Yang M, Oh IY, Mahanty A, Jin W, Yoo JS. Immunotherapy for Glioblastoma. Encyclopedia. Available at: Accessed June 14, 2024.
Yang, Minfeng, In Young Oh, Arpan Mahanty, Wei-Lin Jin, Jung Sun Yoo. "Immunotherapy for Glioblastoma" Encyclopedia, (accessed June 14, 2024).
Yang, M., Oh, I.Y., Mahanty, A., Jin, W., & Yoo, J.S. (2020, August 20). Immunotherapy for Glioblastoma. In Encyclopedia.
Yang, Minfeng, et al. "Immunotherapy for Glioblastoma." Encyclopedia. Web. 20 August, 2020.
Immunotherapy for Glioblastoma

       Glioblastoma (GBM) is the deadliest and most aggressive neuroepithelial cancer of the central nervous system (CNS) with an abysmal median survival of 14.6-month despite the multiple forms of intervention. In the United States, the total annual incidence rate of glioma has been ~6 cases per 100,000 individuals, of which GBM accounts for about 50% of the cases, with a higher predominance in males. Clinical studies have indicated that most of the GBM patients present an intact blood–brain barrier (BBB) for certain brain regions, capable of blocking the delivery of agents to cancer sites. The BBB is considered to prevent diffusion of 98% of small-molecule and 100% of large-molecule agents into the brain from blood circulation. Given the aggressive and heterogeneous nature of GBM and the blocking capability of BBB, a very limited number of medications for patients with GBM is available in clinics. In addition, due to the existence of other cellular and extracellular barriers, as well as the development of drug resistance over the treatment course, the efficacy of many current therapeutic approaches has been compromised.

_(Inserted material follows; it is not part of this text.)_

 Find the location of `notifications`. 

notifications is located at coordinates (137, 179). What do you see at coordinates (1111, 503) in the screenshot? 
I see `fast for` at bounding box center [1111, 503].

       Currently available standards of care for GBM include maximal tumor resection followed by radiotherapy, chemotherapy, and corticosteroids, all of which have immune suppressive characteristics. Unfortunately, complete surgical removal of the whole tumor is almost impossible due to their diffusive characteristics into normal brain tissue. Some reports indicated that ~65% of the post-surgery cases still showed residual tumor cells, which eventually contributed to a high relapse rate of GBM . Therefore, GBM patients may undergo repeated surgical resection, radiotherapy, chemotherapy, or additional bevacizumab treatment. Eventually, most of the patients suffering from GBM will relapse despite an ample set of interventional approaches. According to the data from Surveillance and Epidemiology, the median overall survival (OS) of GBM patients was normally less than 2 years from the time of first progression or relapse. An international phase III randomized trial, conducted by the European Organization for Research and Treatment of Cancer/National Cancer Institute of Canada (EORTC/NCIC), has shown that the median OS of GBM patients who received radiotherapy and Temozolomide therapy remains poor (14.6 months). Moreover, Grossman and colleagues found that the utilization of systemic chemotherapy and hyperfractionated radiation therapy with corticosteroids is likely to disable immune activity. Immune-suppressive characteristics, high toxicity, and lower OS of traditional care made a considerable number of GBM patients (~50%) not accept any second-line of anti-tumor treatment. In addition, there is no evidence that traditional intervention can significantly impact the OS rate under a recurrence setting. Accordingly, given the poor prognosis and limited therapy regimens for patients affected by GBM, there is an urgent need to develop novel therapeutic approaches.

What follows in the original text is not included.